§ THE PROBLEM
Rewrite the entries below as a JSON list of strings, with one string for each line and blank lines omitted.

§ MATERIAL FOR THIS EXERCISE

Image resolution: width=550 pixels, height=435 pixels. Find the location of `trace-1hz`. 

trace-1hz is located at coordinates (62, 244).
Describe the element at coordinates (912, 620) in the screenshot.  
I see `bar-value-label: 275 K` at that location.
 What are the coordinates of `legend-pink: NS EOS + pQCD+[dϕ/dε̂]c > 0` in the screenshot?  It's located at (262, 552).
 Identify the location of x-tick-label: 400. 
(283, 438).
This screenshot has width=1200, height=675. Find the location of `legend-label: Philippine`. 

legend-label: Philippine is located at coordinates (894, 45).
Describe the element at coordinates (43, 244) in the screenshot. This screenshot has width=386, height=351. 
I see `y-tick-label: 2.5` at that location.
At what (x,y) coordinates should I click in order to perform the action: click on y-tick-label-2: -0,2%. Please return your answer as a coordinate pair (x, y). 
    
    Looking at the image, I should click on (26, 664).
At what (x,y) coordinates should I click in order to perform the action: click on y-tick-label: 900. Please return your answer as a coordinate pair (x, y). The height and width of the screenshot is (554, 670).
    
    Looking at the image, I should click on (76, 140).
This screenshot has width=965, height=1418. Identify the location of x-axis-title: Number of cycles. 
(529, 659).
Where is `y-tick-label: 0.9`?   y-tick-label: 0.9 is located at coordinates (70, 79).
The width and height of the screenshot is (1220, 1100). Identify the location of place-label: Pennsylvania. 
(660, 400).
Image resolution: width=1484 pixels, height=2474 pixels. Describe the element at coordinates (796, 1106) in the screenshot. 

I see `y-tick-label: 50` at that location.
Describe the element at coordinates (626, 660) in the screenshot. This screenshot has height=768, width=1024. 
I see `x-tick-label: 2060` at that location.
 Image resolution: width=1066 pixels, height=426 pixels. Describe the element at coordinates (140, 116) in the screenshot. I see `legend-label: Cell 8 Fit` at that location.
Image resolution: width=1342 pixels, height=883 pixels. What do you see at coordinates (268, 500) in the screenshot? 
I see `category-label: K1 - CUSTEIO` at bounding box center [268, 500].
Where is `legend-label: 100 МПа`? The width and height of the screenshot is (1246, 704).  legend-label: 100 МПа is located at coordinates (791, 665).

§ TASK ANSWER
[
  "Image resolution: width=550 pixels, height=435 pixels. Find the location of `trace-1hz`. ",
  "trace-1hz is located at coordinates (62, 244).",
  "Describe the element at coordinates (912, 620) in the screenshot.  ",
  "I see `bar-value-label: 275 K` at that location.",
  " What are the coordinates of `legend-pink: NS EOS + pQCD+[dϕ/dε̂]c > 0` in the screenshot?  It's located at (262, 552).",
  " Identify the location of x-tick-label: 400. ",
  "(283, 438).",
  "This screenshot has width=1200, height=675. Find the location of `legend-label: Philippine`. ",
  "legend-label: Philippine is located at coordinates (894, 45).",
  "Describe the element at coordinates (43, 244) in the screenshot. This screenshot has width=386, height=351. ",
  "I see `y-tick-label: 2.5` at that location.",
  "At what (x,y) coordinates should I click in order to perform the action: click on y-tick-label-2: -0,2%. Please return your answer as a coordinate pair (x, y). ",
  "    Looking at the image, I should click on (26, 664).",
  "At what (x,y) coordinates should I click in order to perform the action: click on y-tick-label: 900. Please return your answer as a coordinate pair (x, y). The height and width of the screenshot is (554, 670).",
  "    Looking at the image, I should click on (76, 140).",
  "This screenshot has width=965, height=1418. Identify the location of x-axis-title: Number of cycles. ",
  "(529, 659).",
  "Where is `y-tick-label: 0.9`?   y-tick-label: 0.9 is located at coordinates (70, 79).",
  "The width and height of the screenshot is (1220, 1100). Identify the location of place-label: Pennsylvania. ",
  "(660, 400).",
  "Image resolution: width=1484 pixels, height=2474 pixels. Describe the element at coordinates (796, 1106) in the screenshot. ",
  "I see `y-tick-label: 50` at that location.",
  "Describe the element at coordinates (626, 660) in the screenshot. This screenshot has height=768, width=1024. ",
  "I see `x-tick-label: 2060` at that location.",
  " Image resolution: width=1066 pixels, height=426 pixels. Describe the element at coordinates (140, 116) in the screenshot. I see `legend-label: Cell 8 Fit` at that location.",
  "Image resolution: width=1342 pixels, height=883 pixels. What do you see at coordinates (268, 500) in the screenshot? ",
  "I see `category-label: K1 - CUSTEIO` at bounding box center [268, 500].",
  "Where is `legend-label: 100 МПа`? The width and height of the screenshot is (1246, 704).  legend-label: 100 МПа is located at coordinates (791, 665)."
]